If you are struggling to find appropriate sources, it may be time to revisit the keywords you are using. This worksheet will help you navigate the creation of new or more advanced search phrases.
If you are struggling to think of keywords, historical dictionaries can help put your current keywords into historical context.
A historical dictionary is a dictionary which deals not only with the meanings of words but also the historical development of their forms and meanings. It may also describe the vocabulary of an earlier stage of a language's development without covering present-day usage at all.
Ask a librarian if you have trouble finding or using historical dictionaries.

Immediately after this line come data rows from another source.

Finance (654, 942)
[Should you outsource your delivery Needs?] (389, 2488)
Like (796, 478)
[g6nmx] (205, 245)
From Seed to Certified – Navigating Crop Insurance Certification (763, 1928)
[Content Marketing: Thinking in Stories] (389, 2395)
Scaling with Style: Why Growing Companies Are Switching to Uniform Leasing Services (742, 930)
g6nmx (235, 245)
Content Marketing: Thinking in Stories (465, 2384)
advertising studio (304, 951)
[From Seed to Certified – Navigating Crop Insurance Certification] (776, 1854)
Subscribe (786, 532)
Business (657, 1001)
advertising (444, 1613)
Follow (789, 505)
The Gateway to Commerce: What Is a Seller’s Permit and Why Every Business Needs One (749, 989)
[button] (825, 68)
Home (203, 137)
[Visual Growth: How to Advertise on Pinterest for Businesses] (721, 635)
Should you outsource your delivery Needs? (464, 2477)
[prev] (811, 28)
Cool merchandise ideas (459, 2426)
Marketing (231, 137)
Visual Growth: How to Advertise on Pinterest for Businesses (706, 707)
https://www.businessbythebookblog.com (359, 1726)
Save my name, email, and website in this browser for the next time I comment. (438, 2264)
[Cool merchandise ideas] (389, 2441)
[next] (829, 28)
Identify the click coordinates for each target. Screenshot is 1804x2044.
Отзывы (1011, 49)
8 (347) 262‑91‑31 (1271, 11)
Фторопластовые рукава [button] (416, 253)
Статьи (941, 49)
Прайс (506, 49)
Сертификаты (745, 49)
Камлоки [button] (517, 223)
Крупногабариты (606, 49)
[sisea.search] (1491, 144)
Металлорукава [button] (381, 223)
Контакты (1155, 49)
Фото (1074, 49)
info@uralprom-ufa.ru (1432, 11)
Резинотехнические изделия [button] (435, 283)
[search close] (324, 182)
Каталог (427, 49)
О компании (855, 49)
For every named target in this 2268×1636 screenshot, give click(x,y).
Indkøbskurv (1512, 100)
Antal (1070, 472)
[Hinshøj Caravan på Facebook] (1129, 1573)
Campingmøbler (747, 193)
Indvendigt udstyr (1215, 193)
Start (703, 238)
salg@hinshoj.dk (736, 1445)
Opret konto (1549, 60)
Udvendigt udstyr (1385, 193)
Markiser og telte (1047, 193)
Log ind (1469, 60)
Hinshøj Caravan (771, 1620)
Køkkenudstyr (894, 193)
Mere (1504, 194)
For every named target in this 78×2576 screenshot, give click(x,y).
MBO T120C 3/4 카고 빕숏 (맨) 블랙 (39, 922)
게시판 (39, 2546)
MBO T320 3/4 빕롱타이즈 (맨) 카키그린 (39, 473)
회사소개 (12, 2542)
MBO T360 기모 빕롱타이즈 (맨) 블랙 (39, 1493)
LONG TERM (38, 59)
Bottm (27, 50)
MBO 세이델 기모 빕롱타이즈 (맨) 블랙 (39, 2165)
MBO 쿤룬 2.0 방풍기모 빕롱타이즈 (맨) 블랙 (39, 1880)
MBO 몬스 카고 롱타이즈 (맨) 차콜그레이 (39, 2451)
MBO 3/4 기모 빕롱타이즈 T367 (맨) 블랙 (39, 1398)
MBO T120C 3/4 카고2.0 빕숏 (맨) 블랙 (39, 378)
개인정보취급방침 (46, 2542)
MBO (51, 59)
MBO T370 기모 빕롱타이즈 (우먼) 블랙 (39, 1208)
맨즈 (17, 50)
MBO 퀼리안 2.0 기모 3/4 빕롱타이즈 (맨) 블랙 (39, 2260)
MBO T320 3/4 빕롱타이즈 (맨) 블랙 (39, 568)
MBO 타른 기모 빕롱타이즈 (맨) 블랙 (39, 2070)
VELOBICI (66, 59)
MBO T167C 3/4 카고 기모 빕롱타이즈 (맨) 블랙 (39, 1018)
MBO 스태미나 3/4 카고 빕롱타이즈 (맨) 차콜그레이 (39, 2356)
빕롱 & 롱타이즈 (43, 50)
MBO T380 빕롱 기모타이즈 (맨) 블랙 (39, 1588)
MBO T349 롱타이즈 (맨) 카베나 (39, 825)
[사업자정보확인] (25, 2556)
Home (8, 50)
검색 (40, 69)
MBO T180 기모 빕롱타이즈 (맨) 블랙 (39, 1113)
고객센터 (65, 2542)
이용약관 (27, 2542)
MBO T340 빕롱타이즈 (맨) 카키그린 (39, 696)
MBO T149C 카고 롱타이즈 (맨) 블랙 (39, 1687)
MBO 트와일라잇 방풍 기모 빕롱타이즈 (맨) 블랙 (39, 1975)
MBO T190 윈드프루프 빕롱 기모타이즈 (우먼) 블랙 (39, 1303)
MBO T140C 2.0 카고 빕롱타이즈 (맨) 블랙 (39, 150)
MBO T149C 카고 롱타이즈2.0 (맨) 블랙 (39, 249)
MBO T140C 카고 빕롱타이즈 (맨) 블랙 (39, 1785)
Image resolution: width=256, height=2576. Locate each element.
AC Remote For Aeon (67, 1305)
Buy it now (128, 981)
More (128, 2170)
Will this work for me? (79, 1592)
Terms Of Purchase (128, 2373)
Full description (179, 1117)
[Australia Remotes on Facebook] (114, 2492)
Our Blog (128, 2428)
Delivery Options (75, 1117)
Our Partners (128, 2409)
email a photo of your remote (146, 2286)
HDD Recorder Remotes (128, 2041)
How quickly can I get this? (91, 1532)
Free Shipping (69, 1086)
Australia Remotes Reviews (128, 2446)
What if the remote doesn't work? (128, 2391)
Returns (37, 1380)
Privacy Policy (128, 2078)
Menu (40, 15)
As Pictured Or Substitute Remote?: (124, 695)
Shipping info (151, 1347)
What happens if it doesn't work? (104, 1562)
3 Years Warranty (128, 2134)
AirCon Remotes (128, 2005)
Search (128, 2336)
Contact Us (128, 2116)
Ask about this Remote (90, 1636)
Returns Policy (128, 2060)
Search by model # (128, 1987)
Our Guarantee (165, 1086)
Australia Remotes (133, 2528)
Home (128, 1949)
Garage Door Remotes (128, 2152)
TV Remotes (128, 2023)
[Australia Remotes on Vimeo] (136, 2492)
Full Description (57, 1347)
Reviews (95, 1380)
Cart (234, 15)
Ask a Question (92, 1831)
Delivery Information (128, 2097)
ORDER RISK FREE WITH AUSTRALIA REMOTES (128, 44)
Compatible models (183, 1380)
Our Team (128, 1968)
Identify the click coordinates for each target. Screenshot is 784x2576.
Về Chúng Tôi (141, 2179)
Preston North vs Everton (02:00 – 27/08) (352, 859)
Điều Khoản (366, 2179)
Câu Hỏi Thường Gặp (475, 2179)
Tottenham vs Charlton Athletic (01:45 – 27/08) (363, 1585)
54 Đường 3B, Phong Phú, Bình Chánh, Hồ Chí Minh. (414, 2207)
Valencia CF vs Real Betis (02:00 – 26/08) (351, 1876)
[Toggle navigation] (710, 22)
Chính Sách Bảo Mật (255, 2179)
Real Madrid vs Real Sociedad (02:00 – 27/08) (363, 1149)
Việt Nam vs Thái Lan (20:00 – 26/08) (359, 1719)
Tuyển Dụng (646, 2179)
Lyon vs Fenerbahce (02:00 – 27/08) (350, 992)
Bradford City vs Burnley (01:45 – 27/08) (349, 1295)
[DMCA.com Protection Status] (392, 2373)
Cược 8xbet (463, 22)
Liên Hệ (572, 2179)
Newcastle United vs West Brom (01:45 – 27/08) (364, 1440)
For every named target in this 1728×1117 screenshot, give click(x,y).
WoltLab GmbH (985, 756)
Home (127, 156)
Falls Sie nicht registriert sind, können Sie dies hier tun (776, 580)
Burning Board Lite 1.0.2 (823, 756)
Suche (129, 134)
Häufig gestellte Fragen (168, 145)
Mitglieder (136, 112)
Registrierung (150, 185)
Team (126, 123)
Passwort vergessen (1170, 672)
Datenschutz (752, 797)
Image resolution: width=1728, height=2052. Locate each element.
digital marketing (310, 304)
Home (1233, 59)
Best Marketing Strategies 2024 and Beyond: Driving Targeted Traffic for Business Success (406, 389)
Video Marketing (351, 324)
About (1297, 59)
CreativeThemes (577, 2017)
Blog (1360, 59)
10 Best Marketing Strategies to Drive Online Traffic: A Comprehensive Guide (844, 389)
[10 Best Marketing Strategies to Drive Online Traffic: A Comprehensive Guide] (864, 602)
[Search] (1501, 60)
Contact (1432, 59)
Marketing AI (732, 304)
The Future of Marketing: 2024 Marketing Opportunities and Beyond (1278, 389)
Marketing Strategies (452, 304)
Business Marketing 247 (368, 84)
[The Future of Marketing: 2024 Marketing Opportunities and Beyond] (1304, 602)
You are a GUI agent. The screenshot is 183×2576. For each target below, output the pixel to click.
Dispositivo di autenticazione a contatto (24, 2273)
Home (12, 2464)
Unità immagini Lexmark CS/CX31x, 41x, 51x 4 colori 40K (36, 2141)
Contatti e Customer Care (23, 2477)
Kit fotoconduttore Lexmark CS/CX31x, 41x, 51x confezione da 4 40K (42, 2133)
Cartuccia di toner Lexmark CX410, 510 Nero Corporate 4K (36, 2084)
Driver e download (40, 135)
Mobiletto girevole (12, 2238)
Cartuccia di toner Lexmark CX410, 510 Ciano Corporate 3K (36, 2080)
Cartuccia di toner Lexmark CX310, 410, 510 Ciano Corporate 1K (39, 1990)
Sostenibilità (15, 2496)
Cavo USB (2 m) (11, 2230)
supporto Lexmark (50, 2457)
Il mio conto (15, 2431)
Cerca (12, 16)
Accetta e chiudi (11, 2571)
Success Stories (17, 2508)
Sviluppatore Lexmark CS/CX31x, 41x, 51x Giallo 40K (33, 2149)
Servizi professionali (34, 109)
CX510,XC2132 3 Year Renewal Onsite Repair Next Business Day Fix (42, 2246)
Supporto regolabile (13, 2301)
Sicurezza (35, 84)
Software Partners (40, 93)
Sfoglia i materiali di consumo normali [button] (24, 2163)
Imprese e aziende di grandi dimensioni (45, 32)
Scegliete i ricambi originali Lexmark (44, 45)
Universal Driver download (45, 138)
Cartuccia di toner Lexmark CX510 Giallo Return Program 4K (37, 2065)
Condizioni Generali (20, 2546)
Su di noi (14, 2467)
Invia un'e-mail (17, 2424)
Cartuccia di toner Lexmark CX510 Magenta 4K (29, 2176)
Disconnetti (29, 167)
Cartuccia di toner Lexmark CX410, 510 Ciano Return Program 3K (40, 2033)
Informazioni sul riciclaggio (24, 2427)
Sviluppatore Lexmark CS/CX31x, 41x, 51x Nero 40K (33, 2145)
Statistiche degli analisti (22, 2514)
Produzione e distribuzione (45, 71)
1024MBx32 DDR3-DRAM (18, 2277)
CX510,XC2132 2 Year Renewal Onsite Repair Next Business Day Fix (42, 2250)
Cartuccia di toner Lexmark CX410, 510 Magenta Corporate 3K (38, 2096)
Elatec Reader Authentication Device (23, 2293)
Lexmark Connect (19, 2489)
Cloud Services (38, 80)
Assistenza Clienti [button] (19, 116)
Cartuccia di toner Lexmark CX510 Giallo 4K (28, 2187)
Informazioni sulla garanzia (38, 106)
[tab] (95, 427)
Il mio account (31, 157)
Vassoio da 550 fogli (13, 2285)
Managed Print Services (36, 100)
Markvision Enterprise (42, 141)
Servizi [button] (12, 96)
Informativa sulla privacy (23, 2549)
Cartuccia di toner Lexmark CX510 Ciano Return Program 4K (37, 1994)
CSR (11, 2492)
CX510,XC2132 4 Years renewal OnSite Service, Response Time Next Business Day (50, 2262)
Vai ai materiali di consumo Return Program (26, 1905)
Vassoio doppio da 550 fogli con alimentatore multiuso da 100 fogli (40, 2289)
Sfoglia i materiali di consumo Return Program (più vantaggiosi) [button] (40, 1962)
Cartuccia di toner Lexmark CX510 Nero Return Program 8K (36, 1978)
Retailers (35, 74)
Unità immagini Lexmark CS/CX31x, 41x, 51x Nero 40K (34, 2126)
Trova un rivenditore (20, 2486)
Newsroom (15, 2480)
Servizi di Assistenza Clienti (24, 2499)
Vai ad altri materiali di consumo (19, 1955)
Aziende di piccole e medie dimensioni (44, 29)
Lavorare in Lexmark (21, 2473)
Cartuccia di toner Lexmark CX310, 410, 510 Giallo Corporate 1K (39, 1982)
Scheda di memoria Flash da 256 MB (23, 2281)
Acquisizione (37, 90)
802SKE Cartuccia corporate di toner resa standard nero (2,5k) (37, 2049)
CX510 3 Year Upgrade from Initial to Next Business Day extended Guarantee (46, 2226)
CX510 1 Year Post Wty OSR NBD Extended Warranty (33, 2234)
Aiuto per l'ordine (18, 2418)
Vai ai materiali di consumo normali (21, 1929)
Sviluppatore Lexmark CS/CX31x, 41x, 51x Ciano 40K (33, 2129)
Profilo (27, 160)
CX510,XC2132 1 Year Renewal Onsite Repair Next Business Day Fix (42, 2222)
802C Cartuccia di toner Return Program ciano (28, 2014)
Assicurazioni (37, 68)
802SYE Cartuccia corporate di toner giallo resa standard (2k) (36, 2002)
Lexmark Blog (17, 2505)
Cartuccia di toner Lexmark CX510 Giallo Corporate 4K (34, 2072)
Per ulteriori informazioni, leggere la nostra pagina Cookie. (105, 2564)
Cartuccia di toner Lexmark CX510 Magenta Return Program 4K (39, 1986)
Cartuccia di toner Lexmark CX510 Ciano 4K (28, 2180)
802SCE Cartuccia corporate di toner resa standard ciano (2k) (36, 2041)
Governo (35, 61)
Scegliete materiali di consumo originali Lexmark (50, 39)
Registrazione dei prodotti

Historical research, like all other types of research, starts with a topic that you are interested in. From this interest you formulate research questions and eventually a thesis statement for your paper. But these “steps” do not happen in a neat order, nor do they happen sequentially. Rather, they happen in cycles of research and evaluation that occurs over and over during the research and writing process.
Because of the nature of your HIST 2001 class project, you will enter the class with a thesis statement already written and sources already discovered, as well as feedback from your originating Professor. Your goal then is to push your writing further based off feedback to enter a more advanced stage of research. However, it may be beneficially to revisit the foundations and gather more contextual information to build your revisions on.
This is what the pre-search is intended to do.
During the pre-search stage, the sources you use are not the same ones you will use in the research stage. Rather, pre-search sources are encyclopedias, historical dictionaries, and yes, even Google.